STATED EXERCISE:
Repeat the rows from the line with "Open the view options dropdown arrow" up to and including the line with "621x1000 pixels. pos(268,207)", replacing "wizard" with "gear" and changing nothing else. Give only those rows, without the pictures.

RECORDS FOR THE TASK:
↓↓↓

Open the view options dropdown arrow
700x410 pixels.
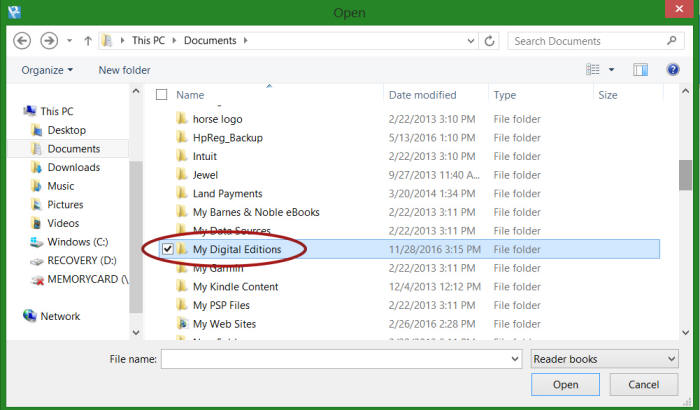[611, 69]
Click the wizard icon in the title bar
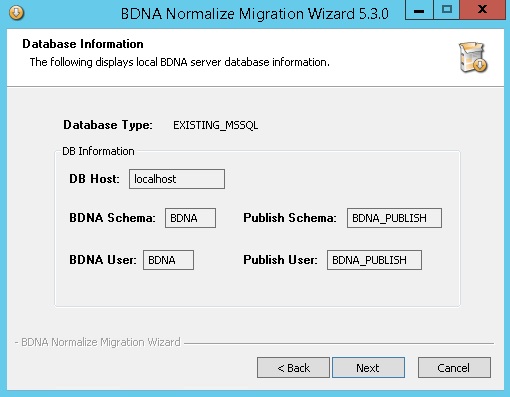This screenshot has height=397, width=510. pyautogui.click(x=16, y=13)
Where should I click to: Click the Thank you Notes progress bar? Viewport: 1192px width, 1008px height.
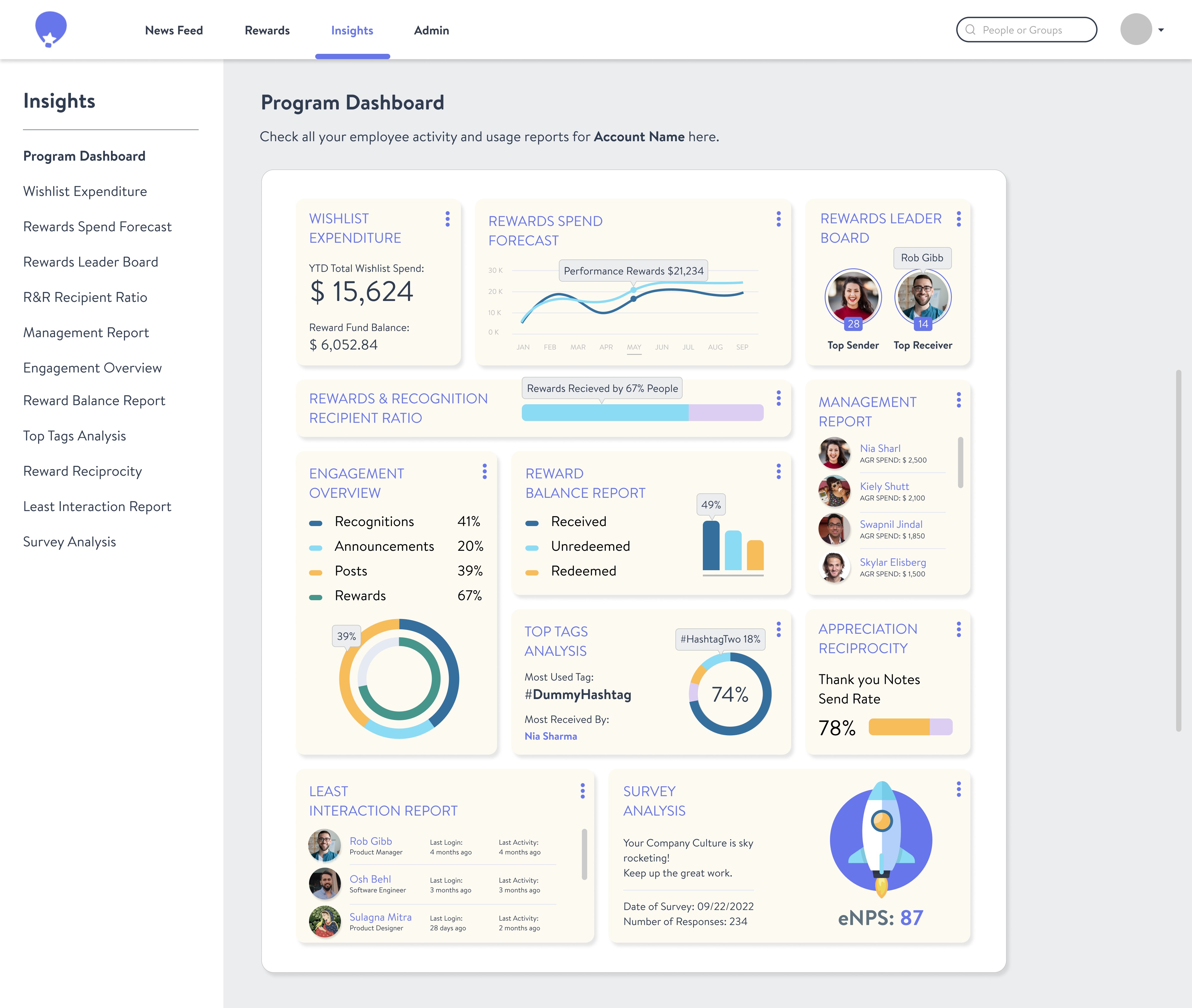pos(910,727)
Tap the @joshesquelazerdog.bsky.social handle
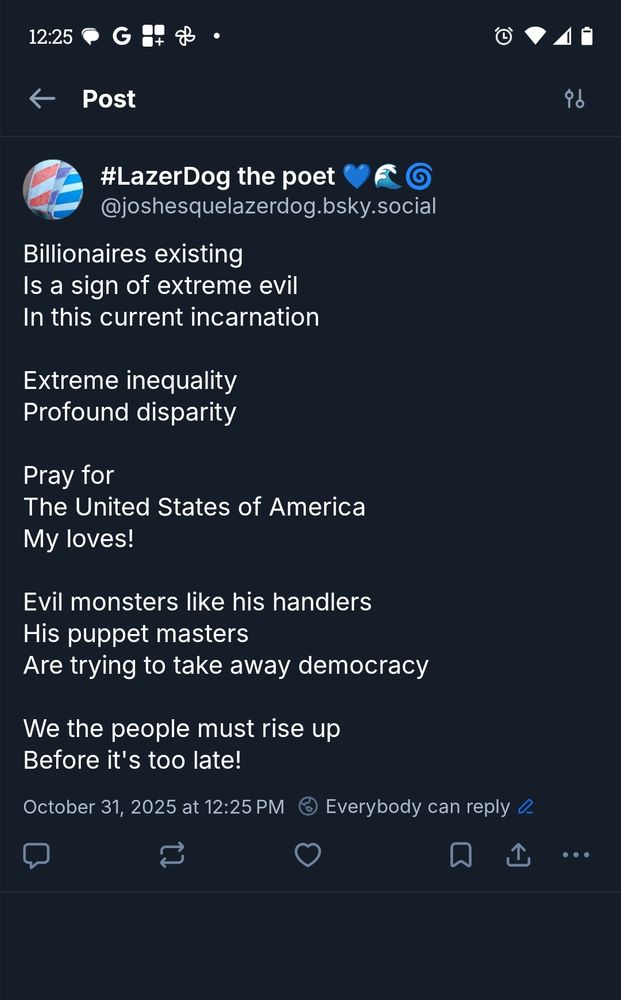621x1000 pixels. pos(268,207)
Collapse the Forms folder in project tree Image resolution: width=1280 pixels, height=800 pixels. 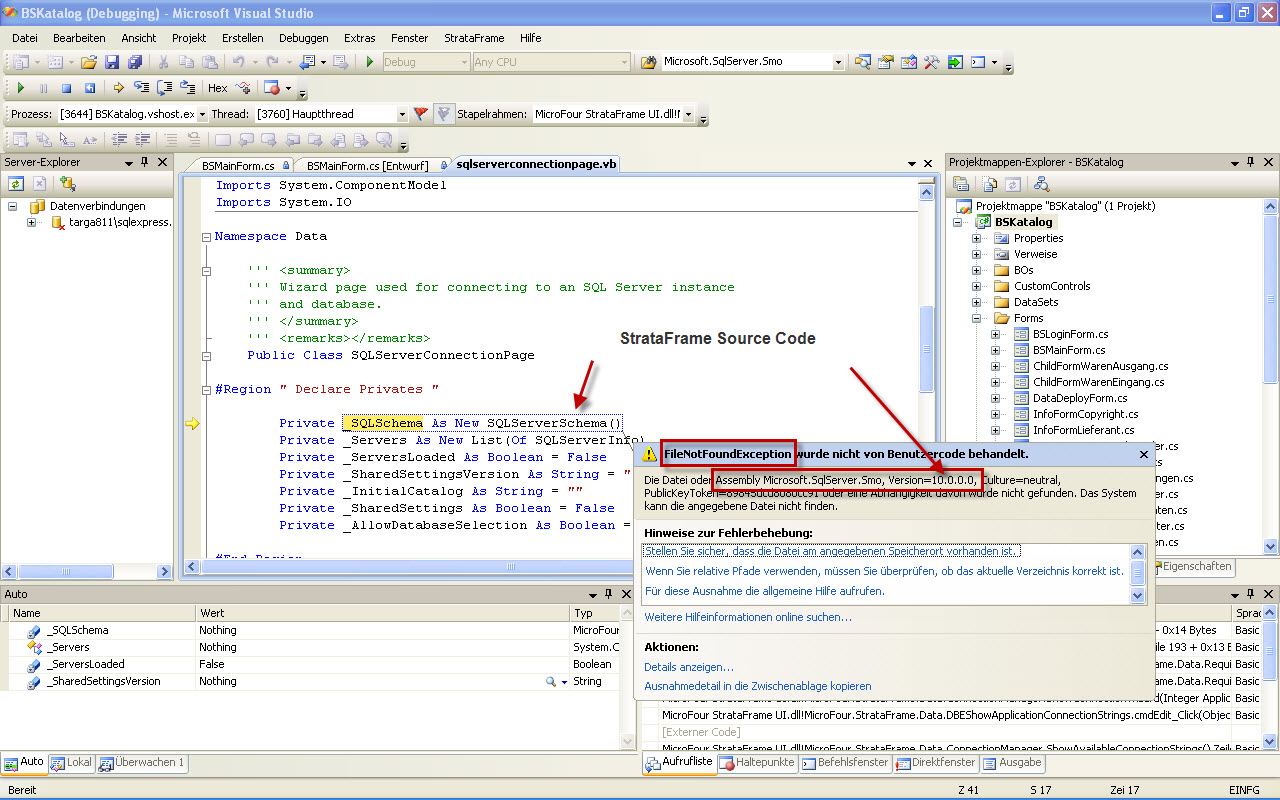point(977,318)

↑↑↑
↓↓↓

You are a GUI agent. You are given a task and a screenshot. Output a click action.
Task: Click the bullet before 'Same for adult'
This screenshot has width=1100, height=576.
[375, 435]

↑↑↑

WRITTEN ANSWER:
Open the view options dropdown arrow
700x410 pixels.
[611, 69]
Click the gear icon in the title bar
This screenshot has height=397, width=510. pyautogui.click(x=16, y=13)
Where should I click to: Click the Thank you Notes progress bar? Viewport: 1192px width, 1008px height.
pos(910,727)
Tap the @joshesquelazerdog.bsky.social handle
621x1000 pixels. pos(268,207)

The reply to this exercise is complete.